Christian Student Loans

Hawkins BOE set to vote on Thursday to sell Keplar and reuse McPheeters Bend | Rogersville

The Hawkins County School Board informally agreed last week to sell Keplar Elementary and reuse McPheeters Bend, but the final decision will be made at Thursday’s regular monthly board meeting.

The BOE held a facilities workshop on January 27, during which about an hour of discussion was devoted to the two small rural schools that were closed at the end of the 2020-21 school year.

The reason given for the closures was to save money. Neither school exceeded 100 students, which meant that their faculty and principal salaries were not eligible for state BEP funding.

Another cost saving was for potential repairs and renovations needed at both schools.

Principal of Schools Matt Hixson presented the BOE with options for each school at the January 27 workshop.

The option informally chosen by the BOE for Keplar was to sell the facility, giving priority to a community resource or church. Hixson noted that a nearby church has already expressed interest in buying Keplar.

As for McPheeters Bend, the BOE has informally agreed to reallocate this school to various uses, including:

Create an alternative school for the upper county; tutoring for students online.

An upper end satellite office for the school system‘s family resource center.

Professional development and library for educators.

Classes for adults in the evening.

Storage of the “Bibliobus” of the school network during its commissioning.

After-hours training for volunteer firefighters and other first responders, including the possible construction of outdoor training structures.

Rogersville, TN


Reorientation of McPheeters Bend

The BOE has offered to recommend retaining McPheeters Bend until at least the 2022-23 school year for the above purposes. At the end of 2022-23, the BOE will reassess the facility and its usefulness against the cost of maintenance.

Maintenance manager Shannon Glass noted that the McPheeter Bend roof is nearing the end of its expected life. If the building is to continue to be used, it will eventually need a new roof which is estimated to cost over $200,000.

The kitchen section is currently leaking and will need a roof ASAP.
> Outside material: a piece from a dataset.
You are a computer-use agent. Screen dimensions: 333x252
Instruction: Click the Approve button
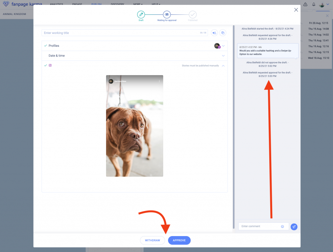(179, 240)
The kitchen also requires plumbing work if it is to take over commercial cafeteria services. Hixson noted, however, that they would deliver prepared meals to another school if students use that facility all day, similar to an alternate school.

Board member Judy Trent said her constituents in District 7 (Bulls Gap, Persia, St. Clair) said if Keplar was sold, they wanted McPheeters Bend sold.
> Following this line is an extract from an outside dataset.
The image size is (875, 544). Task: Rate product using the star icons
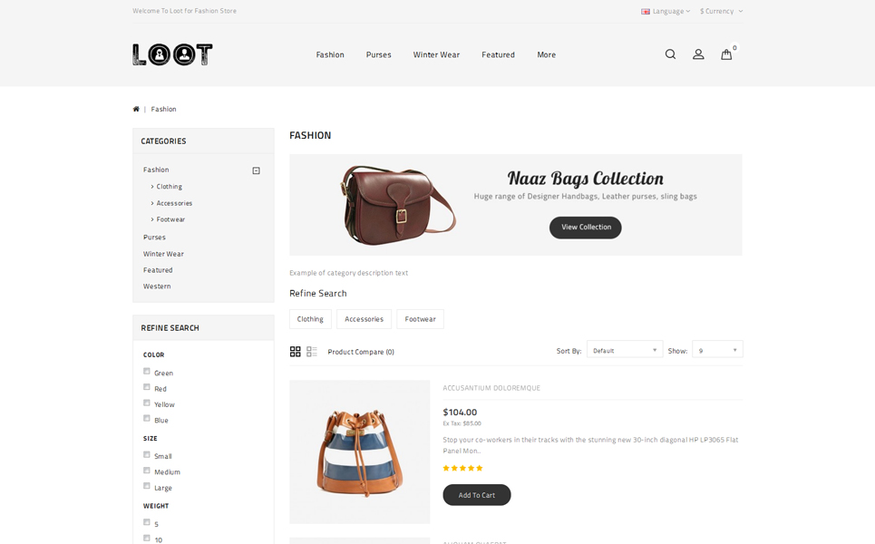pos(462,468)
“We told the students it wasn’t cost effective for them to use,” Trent said. “But, we’re going to turn around and we’re going to use it for something else, for us.”
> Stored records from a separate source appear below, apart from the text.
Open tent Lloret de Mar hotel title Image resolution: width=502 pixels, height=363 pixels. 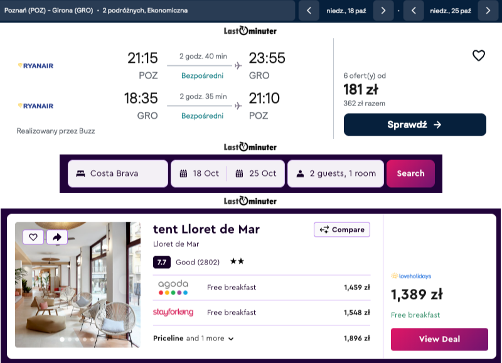(206, 229)
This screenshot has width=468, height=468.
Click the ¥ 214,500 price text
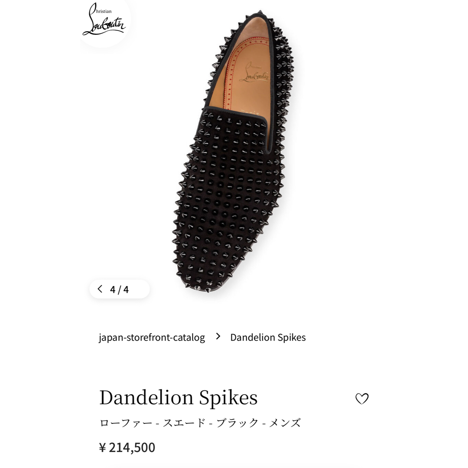pos(127,447)
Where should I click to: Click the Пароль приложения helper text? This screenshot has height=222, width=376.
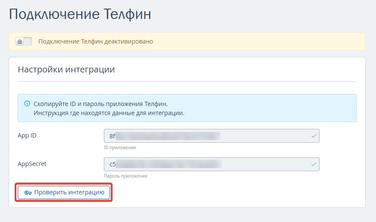point(125,176)
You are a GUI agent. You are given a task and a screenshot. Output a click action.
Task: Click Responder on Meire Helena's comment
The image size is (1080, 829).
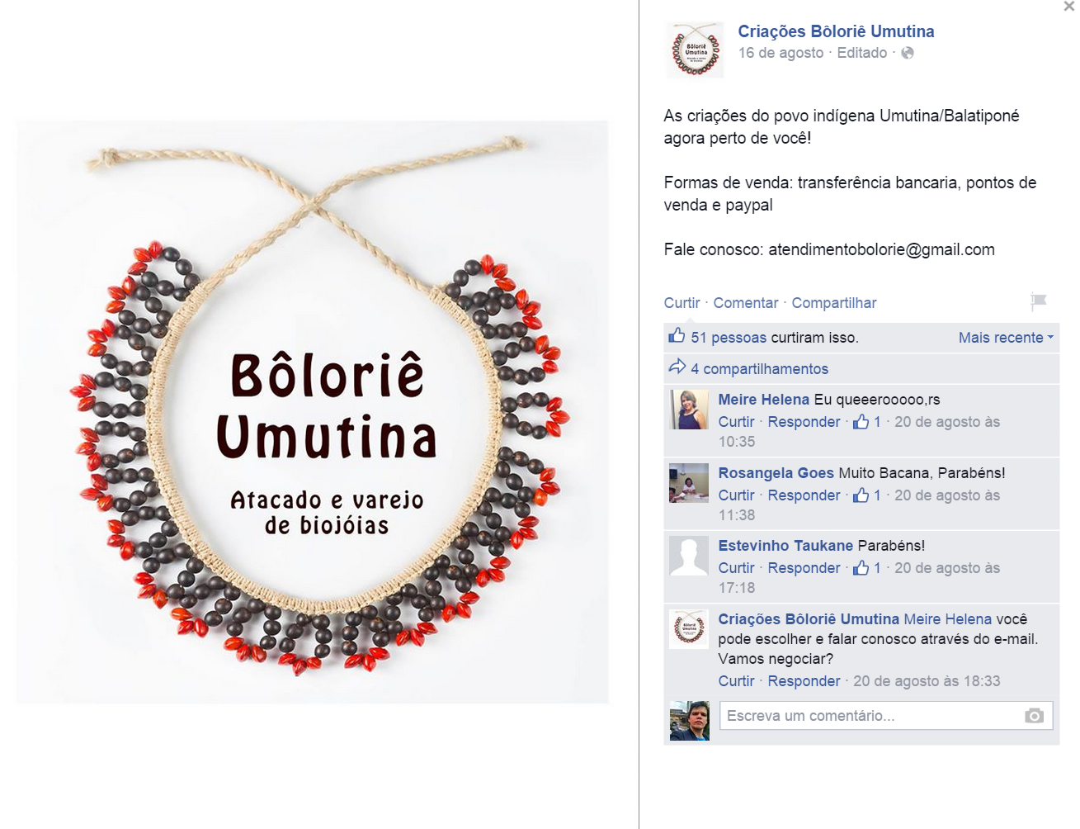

Hixson explained that the main cost savings for McPheeters Bend were the elimination of faculty salaries without offsetting state BEP funding. Estimated annual savings for faculty alone were approximately $500,000.

Hixson further stated that none of the proposed new uses for McPheeters Bend require additional positions. Any student use of this building would utilize existing staff.

“I’m not saying that (the reuse of McPheeters Bend) is a need,” Hixson said. “If we have it, we’ll put it to good use, and it will benefit students – especially those at the high school level – and provide them with services they haven’t had at the upper end of the county.”

Board chairman Chris Christian, who represents the community of McPheeters Bend, said he would like to give the alternative satellite school, online student tutoring and other uses of the facility a year.

“Keep McPheeters Bend in the fold this year and next year, and try to see what benefits come from keeping him in the fold,” Christian said. “Reevaluate at that time (late 2022-23), and at that time, if we exceed it, we exceed it. If it is a very positive thing for our system, taxpayers and our community, we take advantage of it.

Preparation of Keplar for sale

There had been earlier discussions about whether the sale of the eight-acre Keplar building and property should include solar panels, which generate $1,750 a year for the school system.

The BOE agreed that the sale of the property would include these panels, passing on any revenue they generate to the buyer.

Hawkins County still has approximately $2.17 million in outstanding low-interest loans under the Qualified School Construction Bond (QSCB) program. These loans were used for several HVAC projects in the county school system, including Keplar and McPheeters Bend.

If the school is sold, loan funds used at that school must be transferred to a school currently in use.

The exact amount of this $2.2 million loan balance that can be attributed to Keplar has not yet been determined. Hixson explained that the BOE has the option of using unpaid QSCB loan funds awarded to Keplar for an upcoming HVAC project that will take place at Hawkins Elementary.

New federal COVID ESSER funding recently set aside to pay for this elementary Hawkins HVAC project could then be transferred to pay for another project, Hixson noted.

The council also proposed to specify that the Keplar property be purchased by a church, community resource or similar agency for the benefit of the community. The council has also proposed that if no such entity comes forward to buy the property, it will open the sale to the general public.

Final votes on these proposals are expected to take place at the February 3 meeting of the BOE which begins at 6 p.m.